Intro to spatial data in R - Open and plot raster and vector data with base plot

Introduction

In this lesson we will learn how to perform some basic spatial analysis in R. First we will review interpolation using the IDW interpolation method.

Learning outcomes

At the end of this lesson you will be able to:

Interpolate data using Inverse Distance Weighted (IDW) interpolator
Export a raster to geotiff format using writeRaster()

Setup

First, we load all the libraries that we plan to use in our code and ensure that the working directory is set.

# set working dir
setwd("~/Documents/data/oss/oss2017data")
# load libraries
library(dplyr)
library(tidyr)
library(gstat)
library(rgdal)
library(raster)
library(rgeos)
library(scales)
options(stringsAsFactors = FALSE)

Next, let’s get the data. The data that we are using today - similar to yesterday are stored on Figshare. We will use R to

download the data and
unzip it into the SAME data directory that we used yesterday

# download the data from a figshare URL
download.file("https://ndownloader.figshare.com/files/8955466",
              destfile = "./tues-data.zip")
#unzip the data into our oss2017 data directory
unzip("tues-data.zip")

Extract data from a raster in R

Sometimes we want to extract values from a raster dataset and assign them to points or polygons. In the GIS works (Arc and QGIS) we do this via zonal statistics. In the R world we can perform the same tasks using the extract function.

In this segment of the lesson, we will use a set of points. At each point we will extract raster values from a buffer region around that point and calculate a summary stat (in this case a mean raster value). We will then plot the points on a map weighting the size according to relative mean value.

Extract data from a buffer

To begin let’s import some raster data and the same study area file that we used in class yesterday. Note that the data are in .nc format. This is a hierarchical format which we will discuss more this afternoon.

open study-area/study-area.shp
open climate/air.sfc.mon.mean.nc (HINT: this is a raster)

study_area <- readOGR("study-area/study-area.shp")

## OGR data source with driver: ESRI Shapefile 
## Source: "study-area/study-area.shp", layer: "study-area"
## with 1 features
## It has 1 fields
## Integer64 fields read as strings:  id

# import climate data - netcdf format
climate <- raster("climate/air.sfc.mon.mean.nc")
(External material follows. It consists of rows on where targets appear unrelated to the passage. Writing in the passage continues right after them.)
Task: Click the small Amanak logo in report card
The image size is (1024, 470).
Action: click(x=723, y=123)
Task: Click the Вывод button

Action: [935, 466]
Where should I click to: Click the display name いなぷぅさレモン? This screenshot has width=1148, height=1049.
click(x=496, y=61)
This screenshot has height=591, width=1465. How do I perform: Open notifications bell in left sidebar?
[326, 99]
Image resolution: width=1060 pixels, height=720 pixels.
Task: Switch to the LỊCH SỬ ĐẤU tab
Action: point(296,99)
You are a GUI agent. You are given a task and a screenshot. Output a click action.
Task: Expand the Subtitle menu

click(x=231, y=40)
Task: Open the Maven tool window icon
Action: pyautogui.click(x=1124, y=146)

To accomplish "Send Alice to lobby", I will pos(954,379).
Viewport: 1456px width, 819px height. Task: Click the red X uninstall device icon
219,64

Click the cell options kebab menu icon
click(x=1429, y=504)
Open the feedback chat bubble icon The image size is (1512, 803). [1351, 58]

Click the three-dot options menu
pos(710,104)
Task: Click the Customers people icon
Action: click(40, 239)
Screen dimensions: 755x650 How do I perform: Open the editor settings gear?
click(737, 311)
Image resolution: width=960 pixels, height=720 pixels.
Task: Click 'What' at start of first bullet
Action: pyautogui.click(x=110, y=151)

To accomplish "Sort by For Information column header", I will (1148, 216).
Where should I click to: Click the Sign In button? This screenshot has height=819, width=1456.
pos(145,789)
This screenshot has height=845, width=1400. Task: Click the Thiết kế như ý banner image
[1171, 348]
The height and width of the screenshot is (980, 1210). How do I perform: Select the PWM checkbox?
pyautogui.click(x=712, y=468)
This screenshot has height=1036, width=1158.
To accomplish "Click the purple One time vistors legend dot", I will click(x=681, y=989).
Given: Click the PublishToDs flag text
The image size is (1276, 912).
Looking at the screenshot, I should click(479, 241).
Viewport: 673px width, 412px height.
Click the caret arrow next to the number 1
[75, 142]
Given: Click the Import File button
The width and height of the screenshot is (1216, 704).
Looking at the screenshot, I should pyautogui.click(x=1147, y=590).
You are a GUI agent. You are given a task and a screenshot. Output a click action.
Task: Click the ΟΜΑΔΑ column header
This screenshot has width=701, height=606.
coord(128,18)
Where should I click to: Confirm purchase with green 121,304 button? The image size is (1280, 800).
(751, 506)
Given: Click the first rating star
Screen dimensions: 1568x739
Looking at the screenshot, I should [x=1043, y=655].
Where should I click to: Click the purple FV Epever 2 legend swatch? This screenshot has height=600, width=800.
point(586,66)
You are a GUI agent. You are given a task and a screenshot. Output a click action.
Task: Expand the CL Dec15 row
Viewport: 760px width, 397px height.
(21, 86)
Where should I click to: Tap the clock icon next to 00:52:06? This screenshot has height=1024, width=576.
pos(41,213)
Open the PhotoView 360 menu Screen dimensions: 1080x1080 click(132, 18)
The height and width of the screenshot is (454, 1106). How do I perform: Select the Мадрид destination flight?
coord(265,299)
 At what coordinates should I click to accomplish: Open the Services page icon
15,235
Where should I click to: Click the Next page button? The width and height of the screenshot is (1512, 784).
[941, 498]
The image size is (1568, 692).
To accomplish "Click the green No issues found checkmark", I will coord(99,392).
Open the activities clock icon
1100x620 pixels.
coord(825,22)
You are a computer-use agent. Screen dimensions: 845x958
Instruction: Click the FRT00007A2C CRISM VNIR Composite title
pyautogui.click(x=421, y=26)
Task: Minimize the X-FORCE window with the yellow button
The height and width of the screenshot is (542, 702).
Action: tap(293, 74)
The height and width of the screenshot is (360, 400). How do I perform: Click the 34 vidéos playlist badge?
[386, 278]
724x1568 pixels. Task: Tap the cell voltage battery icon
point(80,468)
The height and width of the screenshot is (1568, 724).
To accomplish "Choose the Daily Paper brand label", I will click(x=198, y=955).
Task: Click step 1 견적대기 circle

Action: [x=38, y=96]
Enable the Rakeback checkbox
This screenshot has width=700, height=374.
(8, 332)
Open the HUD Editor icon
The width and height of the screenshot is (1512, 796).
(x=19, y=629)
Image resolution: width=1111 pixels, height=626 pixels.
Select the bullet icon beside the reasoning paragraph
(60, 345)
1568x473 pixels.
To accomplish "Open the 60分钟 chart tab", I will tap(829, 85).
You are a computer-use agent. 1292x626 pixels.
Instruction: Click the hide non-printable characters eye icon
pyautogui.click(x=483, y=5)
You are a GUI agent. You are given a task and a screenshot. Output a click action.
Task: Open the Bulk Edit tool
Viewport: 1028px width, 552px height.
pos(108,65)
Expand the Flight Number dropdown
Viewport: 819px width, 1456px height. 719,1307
# check out our data - notice any issues?
crs(study_area)

## CRS arguments:
##  +proj=longlat +datum=WGS84 +no_defs +ellps=WGS84 +towgs84=0,0,0

extent(study_area)

## class       : Extent 
## xmin        : -107.5188 
## xmax        : -66.48791 
## ymin        : 10.817 
## ymax        : 37.22675

crs(climate)

## CRS arguments:
##  +proj=lcc +x_0=5632642.22547 +y_0=4612545.65137 +lat_0=50
## +lon_0=-107 +lat_1=50 +lat_2=50 +ellps=WGS84

extent(climate)

## class       : Extent 
## xmin        : -16231.49 
## xmax        : 11313351 
## ymin        : -16231.5 
## ymax        : 8976020

Next – what do we do? Notice any issues? Our data are not in the same projection. We will need to reproject the data in order to perform any processing on it.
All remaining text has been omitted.